Parlamentswahl in Australien Enges Rennen erwartet
Etwa 17 Millionen Australier wählen ein neues Parlament. Die Entscheidung fällt zwischen der konservativen Liberal Party unter Premier Morrison und Labour-Herausforderer Albanese. Es könnte eine Minderheitsregierung geben.
Unerquicklich, so sei der ganze Wahlkampf gewesen. Sechs Wochen lang haben die beiden Hauptkontrahenten vor allem den anderen schlechtgemacht.
ScoMo - Scott Morrison von den Liberals - gegen Albo - Anthony Albanese von der Laborpartei. Und so bleibt für einige Wähler nur die Frage: "Entscheidet man sich besser für das bekannte Übel oder das unbekannte Übel?" Ein Mann aus Sydney zumindest bleibt beim Alten, das sagte er der Nachrichtenagentur Reuters.

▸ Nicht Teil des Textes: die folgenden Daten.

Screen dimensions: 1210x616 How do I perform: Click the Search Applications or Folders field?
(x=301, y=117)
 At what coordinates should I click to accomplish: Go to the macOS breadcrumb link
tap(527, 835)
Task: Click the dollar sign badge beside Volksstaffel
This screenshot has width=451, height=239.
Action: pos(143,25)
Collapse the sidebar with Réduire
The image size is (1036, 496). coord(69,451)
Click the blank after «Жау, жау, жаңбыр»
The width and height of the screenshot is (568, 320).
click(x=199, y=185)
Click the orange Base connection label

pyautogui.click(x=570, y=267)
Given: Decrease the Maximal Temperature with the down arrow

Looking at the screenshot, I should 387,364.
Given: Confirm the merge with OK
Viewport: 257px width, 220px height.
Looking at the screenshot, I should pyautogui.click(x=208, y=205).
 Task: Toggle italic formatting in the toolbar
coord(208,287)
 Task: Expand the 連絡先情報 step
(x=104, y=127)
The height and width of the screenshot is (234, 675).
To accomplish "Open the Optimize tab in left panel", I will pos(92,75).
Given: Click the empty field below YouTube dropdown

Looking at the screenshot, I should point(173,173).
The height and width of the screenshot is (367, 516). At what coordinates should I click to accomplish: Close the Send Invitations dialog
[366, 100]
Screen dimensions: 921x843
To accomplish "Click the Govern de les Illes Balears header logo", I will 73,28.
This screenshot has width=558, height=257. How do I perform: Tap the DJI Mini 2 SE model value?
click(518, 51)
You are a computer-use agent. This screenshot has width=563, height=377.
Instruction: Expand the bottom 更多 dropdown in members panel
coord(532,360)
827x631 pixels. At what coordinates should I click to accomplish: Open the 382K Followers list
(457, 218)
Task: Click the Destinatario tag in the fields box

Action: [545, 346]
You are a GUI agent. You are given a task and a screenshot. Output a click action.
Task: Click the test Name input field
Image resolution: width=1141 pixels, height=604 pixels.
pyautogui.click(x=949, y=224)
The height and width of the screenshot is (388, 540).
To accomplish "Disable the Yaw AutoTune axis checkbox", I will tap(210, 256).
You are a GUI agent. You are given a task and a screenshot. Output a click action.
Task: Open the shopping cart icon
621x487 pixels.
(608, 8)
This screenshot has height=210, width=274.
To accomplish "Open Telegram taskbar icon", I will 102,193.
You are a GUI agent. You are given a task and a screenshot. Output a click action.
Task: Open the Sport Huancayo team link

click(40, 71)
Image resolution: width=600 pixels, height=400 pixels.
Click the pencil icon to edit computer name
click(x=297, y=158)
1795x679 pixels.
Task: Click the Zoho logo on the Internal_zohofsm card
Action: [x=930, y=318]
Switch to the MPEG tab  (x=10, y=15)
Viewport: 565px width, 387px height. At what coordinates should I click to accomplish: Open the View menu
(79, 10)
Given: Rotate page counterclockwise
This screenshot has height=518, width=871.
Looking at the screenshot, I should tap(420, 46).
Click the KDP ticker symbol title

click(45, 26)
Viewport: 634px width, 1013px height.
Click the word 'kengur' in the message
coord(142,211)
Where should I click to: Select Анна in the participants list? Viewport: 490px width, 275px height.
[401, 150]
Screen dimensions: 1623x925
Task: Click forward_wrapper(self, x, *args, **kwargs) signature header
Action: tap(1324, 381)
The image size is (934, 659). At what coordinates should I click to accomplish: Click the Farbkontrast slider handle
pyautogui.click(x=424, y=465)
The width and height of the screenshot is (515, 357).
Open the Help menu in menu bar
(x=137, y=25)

Unabhängige Kommission gegen Korruption
Doch ScoMo ist, obwohl bekannt, für viele so übel, dass er nicht mehr wählbar sei, meint Patrick Avenell: "Er behandelt Menschen herablassend und mit Verachtung. Er lässt sie nicht zu Wort kommen und hört nicht zu, er lernt nicht dazu. Und für alles hat er eine Entschuldigung. Er verspricht, eine unabhängige Kommission gegen Korruption einzuführen und beschuldigt dann die Opposition, keine zuzulassen. Diese Doppelzüngigkeit ist unglaublich."
Eine unabhängige Kommission gegen Korruption ist etwas, das sich viele Australier wünschen. Denn ihrer Ansicht nach ist die Politik der großen Parteien zu sehr abhängig von Großspendern wie etwa der fossilen Brennstoffindustrie. Kohle, Öl und Gas werden von der bisherigen konservativen Regierung unter Scott Morrison gefördert. Nach wie vor werden neue Anlagen genehmigt.
Zwei Drittel des Stroms aus Kohlekraft
Obwohl Australien unermessliche Kapazitäten für regenerative Energien hat, in Form von Solar- und Windenergie, kommen bisher zwei Drittel des Stroms aus Kohlekraftwerken. Pro Kopf emittiert Australien viermal mehr CO2 aus Kohle als jedes andere Industrieland, sagen jüngste Erhebungen.
"Darum will ich unbedingt jemanden, der die Klimakrise ernst nimmt, denn momentan hinkt Australien wirklich hinterher", sagt eine Wählerin. Auf einer Liste, die den Einsatz der Industrieländer zur Klimarettung betrachtet, landet Australien auf einem der letzten Plätze.
Buschfeuer, Dürren und Korallenbleichen
Dabei geht es nicht nur um das globale Klima, das das Land mit seinen Kohleexporten weiter aufheizt, sondern auch um das, was die Australier am eigenen Leibe erfahren: die verheerenden Buschfeuer von 2019/2020, als ein Drittel der Wälder brannte. Jahrelange Dürren, die Farmer reihenweise zum Aufgeben zwingen. Korallenbleichen, eine nach der anderen, bei denen die erhitzten Meere das Naturwunder Great Barrier Reef töten - weswegen die UNESCO das Welterbe womöglich bald als gefährdet einstuft.
"Wir müssen uns auf den Klimawandel konzentrieren - wegen unserer Kinder", sagt eine Frau. So klingen die Wählerinnen und Wähler, vor allem in den Städten. "Wir müssen Korruption angehen, und das Klima hat höchste Priorität", sagt ein Mann. "Ja, ich hoffe, dass Australien eine bessere Klimapolitik einführen kann", sagt eine 18-jährige Erstwählerin.
Starke Frauen kandidieren
In den urbanen Bereichen zeichnet sich in zahlreichen Wahlkreisen ab, dass unabhängige Kandidaten den etablierten Parteien den Rang ablaufen. Vor allem starke Frauen kandidieren dort - zu denen wiederum Wählerinnen tendieren, die frustriert sind von der Frauenfeindlichkeit, die von etablierten Politikern mehr als toleriert wird.
Ob also einer der beiden Hauptkontrahenten gewinnt, Albo oder ScoMo, ist offen. Viele Beobachter tippen auf einen unklaren Wahlausgang. Dann muss sich eine Minderheitsregierung mit vielen Unabhängigen bilden. Das ist vielen Wählerinnen und Wählern auch recht, Hauptsache der unerquickliche Wahlkampf ist vorbei.